One just left an unused wire, the second had the extra wire soldered in with the shield.

I have a 2 loop FX loop pedal and ran one store bought instrument patch cable through loop 1, and the homemade el cheapos one at a time through loop 2 (no effects, just the cables) so I could A/B on the fly by turning loop 2 on and off with the footswitch.

As many of you pointed out, due to the short length of the patch cables I couldn't detect any tone suck or difference in sound between any of the three cables.

That said, I was running through a 1x10 cab with a BP102 so the high end isn't super distinct.

Going to try again with headphones tonight and see but so far the el cheapo DIY cables appear to be working fine.

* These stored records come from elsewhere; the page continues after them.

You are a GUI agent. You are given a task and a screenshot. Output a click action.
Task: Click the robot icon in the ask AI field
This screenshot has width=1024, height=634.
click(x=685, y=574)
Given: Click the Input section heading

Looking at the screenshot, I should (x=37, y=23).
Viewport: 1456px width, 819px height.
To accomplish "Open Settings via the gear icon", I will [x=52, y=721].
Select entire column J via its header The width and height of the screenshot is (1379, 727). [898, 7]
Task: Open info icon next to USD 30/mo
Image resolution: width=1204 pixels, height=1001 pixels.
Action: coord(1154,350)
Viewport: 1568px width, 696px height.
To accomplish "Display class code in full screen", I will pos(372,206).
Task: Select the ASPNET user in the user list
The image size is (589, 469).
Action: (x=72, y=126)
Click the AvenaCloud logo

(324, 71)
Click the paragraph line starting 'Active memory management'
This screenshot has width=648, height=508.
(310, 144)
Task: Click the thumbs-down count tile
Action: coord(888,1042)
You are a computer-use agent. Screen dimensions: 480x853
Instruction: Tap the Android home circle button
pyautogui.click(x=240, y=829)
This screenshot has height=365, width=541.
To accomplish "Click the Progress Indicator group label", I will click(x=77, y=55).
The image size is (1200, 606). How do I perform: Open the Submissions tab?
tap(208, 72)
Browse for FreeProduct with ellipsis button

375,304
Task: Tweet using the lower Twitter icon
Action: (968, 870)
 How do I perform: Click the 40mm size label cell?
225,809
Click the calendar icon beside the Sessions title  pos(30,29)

(I also now have some Mogami instrument cable on order for peace of mind with my next cables, but the balanced hack job patches are serving well in the meantime.)

Thanks TB for the help!

-Ted
 
Mogami 2524 arrived and I soldered up two patch cables using some GLS pancakes. I have officially retired the el cheapos. The Mogami cable was super easy to work with. I guess if one is going to spend the time getting all the soldering stuff out, and spend time carefully putting it all together, one might as well use decent stuff.

Still it's fun to make use of old stuff, but I have no remorse about ditching the cheap ones I made in favor of the new Mogami/GLS cables.